Shane could only watch as Plavenin was separated from the main group. Her gaze met his for a fleeting second, a look of grim resolve and she smiled before she was ushered away with the nine other talented individuals through a different, cleaner doorway.

Left behind were the rest, forty-eight souls deemed worthless. Kaelen's gaze finally swept over them, his lip curling in mild distaste. He turned to the Auction Master. "See that this group is processed for the end-of-day lot auctions. We might have to sell them in groups, to make enough from this trash lot, but ensure they are presentable.
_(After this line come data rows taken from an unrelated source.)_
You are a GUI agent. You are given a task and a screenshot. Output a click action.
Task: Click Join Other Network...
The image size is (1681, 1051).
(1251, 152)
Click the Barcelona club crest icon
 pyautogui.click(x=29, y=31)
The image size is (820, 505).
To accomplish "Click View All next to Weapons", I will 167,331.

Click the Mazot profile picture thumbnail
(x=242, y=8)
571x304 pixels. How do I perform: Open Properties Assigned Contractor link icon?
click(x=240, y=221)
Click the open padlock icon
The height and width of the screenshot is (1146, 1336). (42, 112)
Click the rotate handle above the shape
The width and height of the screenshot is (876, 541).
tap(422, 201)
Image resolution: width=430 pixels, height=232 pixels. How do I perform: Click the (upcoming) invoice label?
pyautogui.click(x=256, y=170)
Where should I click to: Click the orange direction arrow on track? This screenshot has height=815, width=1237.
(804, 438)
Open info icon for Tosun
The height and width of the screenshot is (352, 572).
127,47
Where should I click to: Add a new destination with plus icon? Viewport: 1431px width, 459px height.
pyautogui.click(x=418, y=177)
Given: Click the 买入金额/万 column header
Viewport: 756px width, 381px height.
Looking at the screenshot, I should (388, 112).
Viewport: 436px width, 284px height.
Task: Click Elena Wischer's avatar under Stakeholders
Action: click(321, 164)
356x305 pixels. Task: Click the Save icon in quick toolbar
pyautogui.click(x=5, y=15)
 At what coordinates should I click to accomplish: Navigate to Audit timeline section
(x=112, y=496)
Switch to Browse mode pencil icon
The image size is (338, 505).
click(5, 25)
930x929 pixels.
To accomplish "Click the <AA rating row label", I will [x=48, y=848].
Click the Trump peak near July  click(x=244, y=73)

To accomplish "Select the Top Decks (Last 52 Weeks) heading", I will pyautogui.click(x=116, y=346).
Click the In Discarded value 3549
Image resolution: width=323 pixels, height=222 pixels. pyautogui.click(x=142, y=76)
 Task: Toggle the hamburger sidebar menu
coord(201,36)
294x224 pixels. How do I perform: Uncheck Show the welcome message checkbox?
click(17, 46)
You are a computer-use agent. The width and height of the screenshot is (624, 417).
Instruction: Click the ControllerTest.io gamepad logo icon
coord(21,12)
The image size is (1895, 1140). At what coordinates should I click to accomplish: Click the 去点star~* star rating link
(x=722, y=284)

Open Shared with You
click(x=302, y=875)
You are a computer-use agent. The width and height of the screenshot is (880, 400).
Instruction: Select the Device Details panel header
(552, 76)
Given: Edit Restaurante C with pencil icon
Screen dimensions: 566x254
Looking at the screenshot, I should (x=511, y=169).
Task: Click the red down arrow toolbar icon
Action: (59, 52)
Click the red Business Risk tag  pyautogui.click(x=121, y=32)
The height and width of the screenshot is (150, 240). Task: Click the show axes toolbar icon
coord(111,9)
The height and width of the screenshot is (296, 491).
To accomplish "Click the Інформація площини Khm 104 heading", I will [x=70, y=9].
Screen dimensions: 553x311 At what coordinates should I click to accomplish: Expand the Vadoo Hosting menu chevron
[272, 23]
I will not have them tarnish the presentation of the main event."

With that final order, he turned and left, not waiting for a response. The Auction Master, left holding the ledger that now cataloged the "chaff," nodded nervously at his master's retreating back before his expression hardened.

"You heard him!" the Auction Master barked at the guards, his voice finding its strength now that the true master was gone. "Make them presentable! Move this worthless trash!"

They were herded into a large, tiled hall, the process was swift and utterly degrading. They were stripped naked. Rough hands shoved them under jets of cold water. Guards with long-handled brushes scrubbed them down with harsh, stinging soap, scraping away the dirt and sand on the slaves' bodies.

When it was over, they stood shivering and raw-skinned, and each was thrown a thin, plain green cloth.

Shane pulled his on, the rough fabric a stark contrast to the one he had worn to this place; this was much softer and comfortable to move in. Shane, along with the other trash slaves, was shoved back into their cages.

Back in his cage, Shane paced back and forth, his thoughts in disarray. The Second Trial can't be just this. It can't be that simple. It can't just be about surviving an auction' he thought,

Plavenin was gone, the one person who had offered information, context, and the timing was just too much to be a coincidence, just when he had realized that there might be connections between Plavenin and the trial, his mind raced, replaying every word of their conversation, Plavenin's knowledge was too specific, A 120-year-old mercenary who knew about the near-extinct Vitreom. But then again he didn't know if the knowledge on the Vitreom was as limited as he thought it was, and he might have just been overreacting to this piece of information.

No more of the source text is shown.